Brief
Print the lines below with no changes at all.

Stored dataset items

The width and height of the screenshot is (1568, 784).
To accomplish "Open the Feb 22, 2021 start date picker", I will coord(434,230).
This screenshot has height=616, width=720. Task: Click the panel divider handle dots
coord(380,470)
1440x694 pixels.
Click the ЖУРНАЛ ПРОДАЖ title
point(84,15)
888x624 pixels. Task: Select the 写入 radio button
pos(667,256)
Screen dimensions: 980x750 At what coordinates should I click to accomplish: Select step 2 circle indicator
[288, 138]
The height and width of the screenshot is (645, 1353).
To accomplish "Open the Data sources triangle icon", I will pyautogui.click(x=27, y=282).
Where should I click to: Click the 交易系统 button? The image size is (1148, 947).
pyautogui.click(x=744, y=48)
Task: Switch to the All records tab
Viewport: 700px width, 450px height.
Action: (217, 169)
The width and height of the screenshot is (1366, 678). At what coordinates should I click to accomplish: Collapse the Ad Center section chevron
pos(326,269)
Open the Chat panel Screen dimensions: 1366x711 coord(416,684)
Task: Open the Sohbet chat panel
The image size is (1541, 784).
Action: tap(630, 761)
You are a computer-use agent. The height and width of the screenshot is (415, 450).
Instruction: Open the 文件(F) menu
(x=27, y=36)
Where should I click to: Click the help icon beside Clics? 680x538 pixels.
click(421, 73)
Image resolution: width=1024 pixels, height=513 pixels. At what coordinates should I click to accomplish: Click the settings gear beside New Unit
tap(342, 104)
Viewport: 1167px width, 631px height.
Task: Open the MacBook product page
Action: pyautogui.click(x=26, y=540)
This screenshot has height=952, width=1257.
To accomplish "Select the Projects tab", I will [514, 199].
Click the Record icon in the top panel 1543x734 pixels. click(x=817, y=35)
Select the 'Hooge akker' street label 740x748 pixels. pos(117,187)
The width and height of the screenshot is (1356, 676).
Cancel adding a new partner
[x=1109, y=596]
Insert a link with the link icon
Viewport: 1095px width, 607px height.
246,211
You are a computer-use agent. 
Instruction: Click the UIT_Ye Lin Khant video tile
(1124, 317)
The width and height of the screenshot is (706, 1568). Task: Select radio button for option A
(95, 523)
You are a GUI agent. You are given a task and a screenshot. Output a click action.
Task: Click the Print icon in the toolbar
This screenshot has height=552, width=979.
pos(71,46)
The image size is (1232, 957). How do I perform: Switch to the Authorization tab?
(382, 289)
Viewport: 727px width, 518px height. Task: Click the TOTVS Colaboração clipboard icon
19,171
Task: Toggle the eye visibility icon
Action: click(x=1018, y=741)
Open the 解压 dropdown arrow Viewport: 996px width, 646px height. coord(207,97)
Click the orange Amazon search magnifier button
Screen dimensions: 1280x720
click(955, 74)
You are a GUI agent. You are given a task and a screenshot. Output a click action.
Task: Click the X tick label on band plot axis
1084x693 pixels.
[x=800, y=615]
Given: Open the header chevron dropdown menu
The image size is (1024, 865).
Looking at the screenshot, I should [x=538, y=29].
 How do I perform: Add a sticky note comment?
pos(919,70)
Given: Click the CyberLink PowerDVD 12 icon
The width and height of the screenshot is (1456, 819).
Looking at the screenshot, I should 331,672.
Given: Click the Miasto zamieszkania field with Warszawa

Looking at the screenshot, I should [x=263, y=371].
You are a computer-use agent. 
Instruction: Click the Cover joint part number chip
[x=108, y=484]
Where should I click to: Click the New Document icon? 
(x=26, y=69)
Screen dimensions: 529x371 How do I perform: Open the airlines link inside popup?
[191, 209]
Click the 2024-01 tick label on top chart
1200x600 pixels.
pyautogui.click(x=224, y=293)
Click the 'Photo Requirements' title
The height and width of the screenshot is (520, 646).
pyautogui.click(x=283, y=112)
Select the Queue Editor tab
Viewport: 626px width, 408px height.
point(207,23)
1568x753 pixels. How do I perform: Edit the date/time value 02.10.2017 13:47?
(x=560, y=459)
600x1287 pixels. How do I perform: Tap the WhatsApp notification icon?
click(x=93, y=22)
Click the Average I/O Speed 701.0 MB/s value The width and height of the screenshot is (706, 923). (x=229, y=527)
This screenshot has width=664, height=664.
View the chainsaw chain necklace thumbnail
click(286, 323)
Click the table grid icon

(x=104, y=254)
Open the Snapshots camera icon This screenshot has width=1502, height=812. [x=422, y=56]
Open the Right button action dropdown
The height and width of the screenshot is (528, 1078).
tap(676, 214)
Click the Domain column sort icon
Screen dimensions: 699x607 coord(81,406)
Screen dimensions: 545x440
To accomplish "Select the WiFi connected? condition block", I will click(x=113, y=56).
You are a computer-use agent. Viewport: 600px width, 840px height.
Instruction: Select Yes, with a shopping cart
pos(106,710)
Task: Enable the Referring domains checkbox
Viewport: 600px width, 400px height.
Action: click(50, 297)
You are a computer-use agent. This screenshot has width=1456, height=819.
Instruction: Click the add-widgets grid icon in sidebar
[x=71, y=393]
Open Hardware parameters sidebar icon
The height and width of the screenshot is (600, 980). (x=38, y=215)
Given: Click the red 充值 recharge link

Output
The width and height of the screenshot is (1568, 784).
To accomplish "Open the Feb 22, 2021 start date picker", I will coord(434,230).
This screenshot has height=616, width=720. Task: Click the panel divider handle dots
coord(380,470)
1440x694 pixels.
Click the ЖУРНАЛ ПРОДАЖ title
point(84,15)
888x624 pixels. Task: Select the 写入 radio button
pos(667,256)
Screen dimensions: 980x750 At what coordinates should I click to accomplish: Select step 2 circle indicator
[288, 138]
The height and width of the screenshot is (645, 1353).
To accomplish "Open the Data sources triangle icon", I will pyautogui.click(x=27, y=282).
Where should I click to: Click the 交易系统 button? The image size is (1148, 947).
pyautogui.click(x=744, y=48)
Task: Switch to the All records tab
Viewport: 700px width, 450px height.
Action: (217, 169)
The width and height of the screenshot is (1366, 678). At what coordinates should I click to accomplish: Collapse the Ad Center section chevron
pos(326,269)
Open the Chat panel Screen dimensions: 1366x711 coord(416,684)
Task: Open the Sohbet chat panel
The image size is (1541, 784).
Action: tap(630, 761)
You are a computer-use agent. The height and width of the screenshot is (415, 450).
Instruction: Open the 文件(F) menu
(x=27, y=36)
Where should I click to: Click the help icon beside Clics? 680x538 pixels.
click(421, 73)
Image resolution: width=1024 pixels, height=513 pixels. At what coordinates should I click to accomplish: Click the settings gear beside New Unit
tap(342, 104)
Viewport: 1167px width, 631px height.
Task: Open the MacBook product page
Action: pyautogui.click(x=26, y=540)
This screenshot has height=952, width=1257.
To accomplish "Select the Projects tab", I will [514, 199].
Click the Record icon in the top panel 1543x734 pixels. click(x=817, y=35)
Select the 'Hooge akker' street label 740x748 pixels. pos(117,187)
The width and height of the screenshot is (1356, 676).
Cancel adding a new partner
[x=1109, y=596]
Insert a link with the link icon
Viewport: 1095px width, 607px height.
246,211
You are a computer-use agent. 
Instruction: Click the UIT_Ye Lin Khant video tile
(1124, 317)
The width and height of the screenshot is (706, 1568). Task: Select radio button for option A
(95, 523)
You are a GUI agent. You are given a task and a screenshot. Output a click action.
Task: Click the Print icon in the toolbar
This screenshot has height=552, width=979.
pos(71,46)
The image size is (1232, 957). How do I perform: Switch to the Authorization tab?
(382, 289)
Viewport: 727px width, 518px height. Task: Click the TOTVS Colaboração clipboard icon
19,171
Task: Toggle the eye visibility icon
Action: click(x=1018, y=741)
Open the 解压 dropdown arrow Viewport: 996px width, 646px height. coord(207,97)
Click the orange Amazon search magnifier button
Screen dimensions: 1280x720
click(955, 74)
You are a GUI agent. You are given a task and a screenshot. Output a click action.
Task: Click the X tick label on band plot axis
1084x693 pixels.
[x=800, y=615]
Given: Open the header chevron dropdown menu
The image size is (1024, 865).
Looking at the screenshot, I should [x=538, y=29].
 How do I perform: Add a sticky note comment?
pos(919,70)
Given: Click the CyberLink PowerDVD 12 icon
The width and height of the screenshot is (1456, 819).
Looking at the screenshot, I should 331,672.
Given: Click the Miasto zamieszkania field with Warszawa

Looking at the screenshot, I should [x=263, y=371].
You are a computer-use agent. 
Instruction: Click the Cover joint part number chip
[x=108, y=484]
Where should I click to: Click the New Document icon? 
(x=26, y=69)
Screen dimensions: 529x371 How do I perform: Open the airlines link inside popup?
[191, 209]
Click the 2024-01 tick label on top chart
1200x600 pixels.
pyautogui.click(x=224, y=293)
Click the 'Photo Requirements' title
The height and width of the screenshot is (520, 646).
pyautogui.click(x=283, y=112)
Select the Queue Editor tab
Viewport: 626px width, 408px height.
point(207,23)
1568x753 pixels. How do I perform: Edit the date/time value 02.10.2017 13:47?
(x=560, y=459)
600x1287 pixels. How do I perform: Tap the WhatsApp notification icon?
click(x=93, y=22)
Click the Average I/O Speed 701.0 MB/s value The width and height of the screenshot is (706, 923). (x=229, y=527)
This screenshot has width=664, height=664.
View the chainsaw chain necklace thumbnail
click(286, 323)
Click the table grid icon

(x=104, y=254)
Open the Snapshots camera icon This screenshot has width=1502, height=812. [x=422, y=56]
Open the Right button action dropdown
The height and width of the screenshot is (528, 1078).
tap(676, 214)
Click the Domain column sort icon
Screen dimensions: 699x607 coord(81,406)
Screen dimensions: 545x440
To accomplish "Select the WiFi connected? condition block", I will click(x=113, y=56).
You are a computer-use agent. Viewport: 600px width, 840px height.
Instruction: Select Yes, with a shopping cart
pos(106,710)
Task: Enable the Referring domains checkbox
Viewport: 600px width, 400px height.
Action: click(50, 297)
You are a computer-use agent. This screenshot has width=1456, height=819.
Instruction: Click the add-widgets grid icon in sidebar
[x=71, y=393]
Open Hardware parameters sidebar icon
The height and width of the screenshot is (600, 980). (x=38, y=215)
Given: Click the red 充值 recharge link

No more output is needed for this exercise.